-- begin Source text --
That's probably the fastest/easiest way is to just list all possible neighbors. Make sure to do index out of bound checking though.

Some languages might offer a shortcut way of doing this, but I don't know of any.

Answer 3

A lot depends on what your data is. For example, if your 2D array is a logical matrix, you could convert rows to integers and use bitwise operations to find the ones you want.

For a more general-purpose solution I think you're stuck with indexing, like SebaGR's solution.

Answer 4

an alternative to @SebaGR, if your language supports this:

var deltas = { {x=-1, y=-1}, {x=0, y=-1}, {x=1, y=-1},
               {x=-1, y=0},               {x=1, y=0},
               {x=-1, y=1},  {x=0, y=1},  {x=1, y=1} };
foreach (var delta in deltas)
-- end Source text --
-- begin Recorded data --
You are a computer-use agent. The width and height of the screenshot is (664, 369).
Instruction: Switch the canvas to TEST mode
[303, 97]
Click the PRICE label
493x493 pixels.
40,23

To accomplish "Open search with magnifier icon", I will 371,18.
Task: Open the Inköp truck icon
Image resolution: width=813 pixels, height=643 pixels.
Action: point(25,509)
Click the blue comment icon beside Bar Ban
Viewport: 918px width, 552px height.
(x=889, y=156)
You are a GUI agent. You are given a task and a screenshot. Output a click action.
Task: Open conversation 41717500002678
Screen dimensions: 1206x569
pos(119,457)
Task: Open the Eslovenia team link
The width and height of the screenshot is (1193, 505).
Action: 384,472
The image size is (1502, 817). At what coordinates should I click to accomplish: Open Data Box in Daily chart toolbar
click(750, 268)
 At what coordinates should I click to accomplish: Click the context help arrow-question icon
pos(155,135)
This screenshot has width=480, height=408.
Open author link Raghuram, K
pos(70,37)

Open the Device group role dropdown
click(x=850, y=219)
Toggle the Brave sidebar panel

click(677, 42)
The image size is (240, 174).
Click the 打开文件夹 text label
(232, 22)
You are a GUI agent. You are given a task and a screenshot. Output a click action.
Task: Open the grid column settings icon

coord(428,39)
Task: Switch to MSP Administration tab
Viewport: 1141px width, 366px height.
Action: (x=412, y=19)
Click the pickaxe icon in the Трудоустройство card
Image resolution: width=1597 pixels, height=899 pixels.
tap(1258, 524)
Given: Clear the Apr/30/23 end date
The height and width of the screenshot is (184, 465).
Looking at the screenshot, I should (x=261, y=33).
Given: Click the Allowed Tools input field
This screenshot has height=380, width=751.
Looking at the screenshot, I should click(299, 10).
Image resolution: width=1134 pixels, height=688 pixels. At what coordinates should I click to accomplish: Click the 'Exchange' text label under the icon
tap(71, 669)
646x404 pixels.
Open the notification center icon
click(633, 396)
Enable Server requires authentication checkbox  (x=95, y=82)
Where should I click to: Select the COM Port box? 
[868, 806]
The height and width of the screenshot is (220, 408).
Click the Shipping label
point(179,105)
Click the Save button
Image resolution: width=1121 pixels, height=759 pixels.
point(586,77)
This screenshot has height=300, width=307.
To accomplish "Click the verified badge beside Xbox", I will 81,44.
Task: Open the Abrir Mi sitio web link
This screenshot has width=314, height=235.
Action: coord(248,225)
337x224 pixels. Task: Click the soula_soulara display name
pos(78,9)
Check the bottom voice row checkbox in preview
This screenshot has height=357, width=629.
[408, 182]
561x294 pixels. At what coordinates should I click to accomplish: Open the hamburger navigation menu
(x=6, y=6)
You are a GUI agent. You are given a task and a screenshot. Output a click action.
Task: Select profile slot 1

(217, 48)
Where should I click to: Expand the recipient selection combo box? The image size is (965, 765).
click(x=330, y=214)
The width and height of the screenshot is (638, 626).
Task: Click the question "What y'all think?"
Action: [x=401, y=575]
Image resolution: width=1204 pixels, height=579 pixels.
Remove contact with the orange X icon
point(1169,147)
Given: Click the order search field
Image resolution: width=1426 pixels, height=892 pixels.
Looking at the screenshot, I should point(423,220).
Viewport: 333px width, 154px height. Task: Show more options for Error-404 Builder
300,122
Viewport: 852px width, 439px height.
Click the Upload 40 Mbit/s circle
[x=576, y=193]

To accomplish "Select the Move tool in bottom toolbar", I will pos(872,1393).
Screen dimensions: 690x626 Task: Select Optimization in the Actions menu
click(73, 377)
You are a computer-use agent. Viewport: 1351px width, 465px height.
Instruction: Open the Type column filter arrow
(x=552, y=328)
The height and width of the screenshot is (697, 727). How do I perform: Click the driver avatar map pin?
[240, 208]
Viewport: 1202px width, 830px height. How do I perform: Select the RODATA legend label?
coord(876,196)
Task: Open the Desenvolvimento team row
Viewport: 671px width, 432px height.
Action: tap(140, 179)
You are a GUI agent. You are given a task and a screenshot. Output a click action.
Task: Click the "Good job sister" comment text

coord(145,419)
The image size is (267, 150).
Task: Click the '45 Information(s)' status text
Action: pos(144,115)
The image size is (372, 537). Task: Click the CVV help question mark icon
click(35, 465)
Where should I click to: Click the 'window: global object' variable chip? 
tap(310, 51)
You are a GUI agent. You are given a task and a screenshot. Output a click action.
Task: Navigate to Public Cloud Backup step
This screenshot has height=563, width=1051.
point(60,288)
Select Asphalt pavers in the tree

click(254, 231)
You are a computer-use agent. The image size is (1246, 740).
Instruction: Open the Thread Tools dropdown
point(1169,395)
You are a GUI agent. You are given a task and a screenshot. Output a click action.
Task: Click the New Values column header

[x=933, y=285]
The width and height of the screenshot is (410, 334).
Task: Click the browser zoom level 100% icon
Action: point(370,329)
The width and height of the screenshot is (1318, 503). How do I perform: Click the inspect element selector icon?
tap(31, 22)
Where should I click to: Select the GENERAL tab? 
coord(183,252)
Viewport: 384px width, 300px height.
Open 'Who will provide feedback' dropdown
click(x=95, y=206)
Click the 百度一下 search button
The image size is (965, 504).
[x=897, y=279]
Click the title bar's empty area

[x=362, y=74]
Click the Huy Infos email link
-- end Recorded data --
> [Instruction 1] In the forum thread on finding neighbors in a 2D array, rewrite the paragraph beginning "A lot depends on what your data is" more briefly, keeping its main facts.
> [Instruction 2] Write out the part of the forum thread starting with "Some languages might" and going on through "ones you want.".

> [Output 1] The best approach depends on the data. If the 2D array is a logical matrix, you can convert its rows to integers and use bitwise operations to find the ones you want.

> [Output 2]
Some languages might offer a shortcut way of doing this, but I don't know of any.

Answer 3

A lot depends on what your data is. For example, if your 2D array is a logical matrix, you could convert rows to integers and use bitwise operations to find the ones you want.